In 1604, the Faculté de théologie catholique de Paris (the Sorbonne) ordered de Bluet’s book, Interpretations of the Life of Jesus Christ, to be burned and forbade him to publish any further writings. Following the condemnation, he lost his royal patronage and the support of the nobility. He died in Paris during the 1606 Paris plague outbreak after nine days of fasting, at the age of forty.

Despite being illiterate, de Bluet dictated some 113 mystical pamphlets, which he later compiled under the collective title Intitulation, which simply meant "Title!" in the language of the time. He claimed that his writings were entirely the result of divine inspiration, uninfluenced by any human teaching. He explained his method as a declaration in his composition:

The Count of Permission declares to you that he does not know how to read or write, and has never learned or studied, because he came from poor people and contempt: and it is only by the inspiration of God, and of the Holy Spirit: and all my knowledge I have learned to contemplate and pray to God. I declare to you that I do not go to sermons, and do not want to learn from anyone: it is to assure myself more with God: it is to make the wonders of God more miraculous, so that the world has no subject that I have learned from them.

His writings include accounts of dreams, hallucinations, and autobiographical episodes drawn from his childhood and adult wanderings, often blending religious imagery with personal experience.

== Legacy ==

=== Historical and cultural mentions ===
Bluet’s eccentric reputation attracted attention from both contemporary and later writers and scholars.
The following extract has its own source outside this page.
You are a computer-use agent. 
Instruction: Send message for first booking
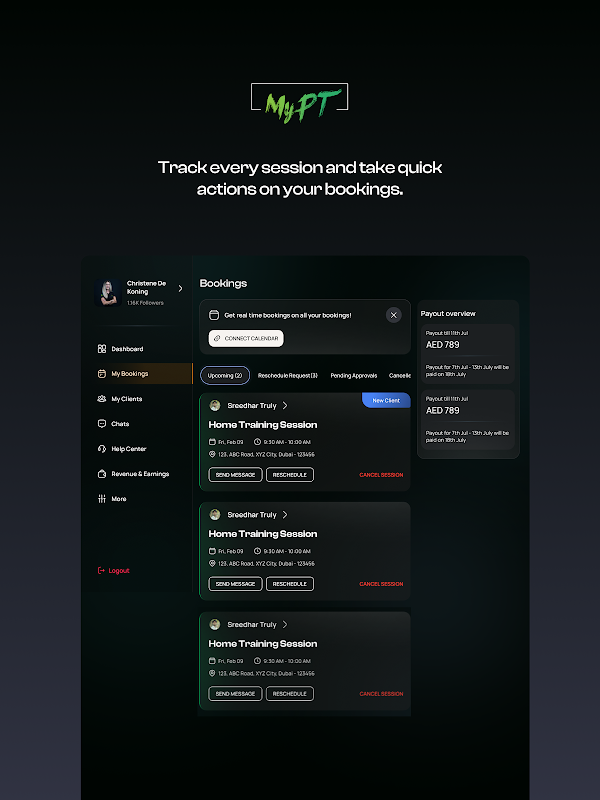tap(235, 474)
- The French memoirist Pierre de L'Estoile referred to him as a "madman" who ran through the streets of Paris.

- The poet Agrippa d'Aubigné mentioned Bluet's "flowery style" in his satirical prose work La Confession de Sancy.
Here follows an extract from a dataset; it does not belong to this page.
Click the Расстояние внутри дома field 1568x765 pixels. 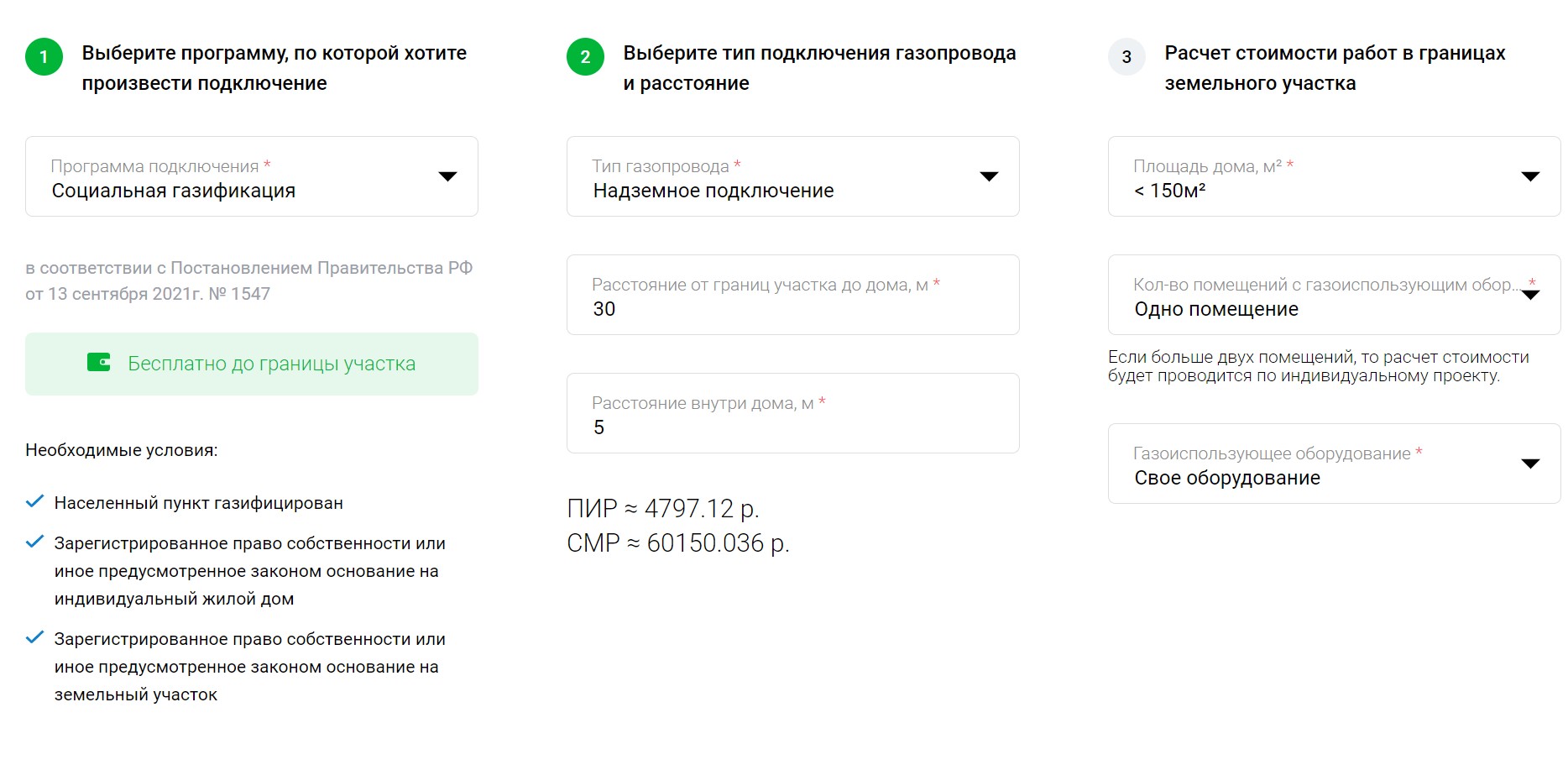793,413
- Philosopher Michel Foucault discussed de Bluet as part of the early modern "great tradition of the literature of madness", describing his work as "extraordinary, yet completely unreadable".

- Nineteenth-century bibliographer Octave Delepierre declared that de Bluet "was to the literary madmen what Adam Billaut was to the worker-poets".

=== Commemoration ===
In de Bluet's memory, a street in Divonne-les-Bains bears the title he adopted, rue du Comte-de-Permission.

== Bibliography ==

- Bluet d'Arbères (2019). "La vie extravagante du comte de Permission, bouffon de Henri IV, racontée par lui-même"

- Quérard, Joseph-Marie (1870). "Les supercheries littéraires dévoilées"

- Marmion, Jean-François (2008). "Les fous littéraires"
- Lacroix, Paul (1858). "Curiosités de l'histoire de France"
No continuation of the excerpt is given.